◆ **Objective**: Lay out the lines as a JSON list of strings, one string per line and no blank lines, for the part that opens with the line containing "Click the Open" and closes with the line containing "[x=500, y=357]", both included.

◆ **Records for this task**:

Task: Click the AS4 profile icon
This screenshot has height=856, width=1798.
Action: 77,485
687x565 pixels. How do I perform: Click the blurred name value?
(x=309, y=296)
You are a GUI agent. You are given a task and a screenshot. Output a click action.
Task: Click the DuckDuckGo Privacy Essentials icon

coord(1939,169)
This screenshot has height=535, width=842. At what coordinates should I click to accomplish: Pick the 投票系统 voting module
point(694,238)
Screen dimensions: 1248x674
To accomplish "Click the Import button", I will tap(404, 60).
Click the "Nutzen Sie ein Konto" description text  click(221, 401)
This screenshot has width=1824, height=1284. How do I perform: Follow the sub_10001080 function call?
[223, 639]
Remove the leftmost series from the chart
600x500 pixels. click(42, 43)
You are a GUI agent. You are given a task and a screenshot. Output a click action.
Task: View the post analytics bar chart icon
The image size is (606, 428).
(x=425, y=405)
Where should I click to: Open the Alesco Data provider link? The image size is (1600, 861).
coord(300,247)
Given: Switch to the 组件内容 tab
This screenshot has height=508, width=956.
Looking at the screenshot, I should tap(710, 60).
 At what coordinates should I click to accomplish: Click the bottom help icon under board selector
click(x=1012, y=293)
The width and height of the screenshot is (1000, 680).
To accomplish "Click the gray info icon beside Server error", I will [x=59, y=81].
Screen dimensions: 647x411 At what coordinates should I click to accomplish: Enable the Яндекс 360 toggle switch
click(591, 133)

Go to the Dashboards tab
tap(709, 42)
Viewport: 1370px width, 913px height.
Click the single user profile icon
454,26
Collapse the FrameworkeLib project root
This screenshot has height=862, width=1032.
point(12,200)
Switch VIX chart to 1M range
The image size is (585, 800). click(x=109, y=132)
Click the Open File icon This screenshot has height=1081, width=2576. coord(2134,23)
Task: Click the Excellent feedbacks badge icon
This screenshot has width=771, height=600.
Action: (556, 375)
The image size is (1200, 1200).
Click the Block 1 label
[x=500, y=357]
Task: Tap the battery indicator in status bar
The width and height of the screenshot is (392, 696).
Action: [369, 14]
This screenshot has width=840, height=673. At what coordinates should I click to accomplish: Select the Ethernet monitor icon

◆ **Complete answer**:
[
  "Click the Open File icon This screenshot has height=1081, width=2576. coord(2134,23)",
  "Task: Click the Excellent feedbacks badge icon",
  "This screenshot has width=771, height=600.",
  "Action: (556, 375)",
  "The image size is (1200, 1200).",
  "Click the Block 1 label",
  "[x=500, y=357]"
]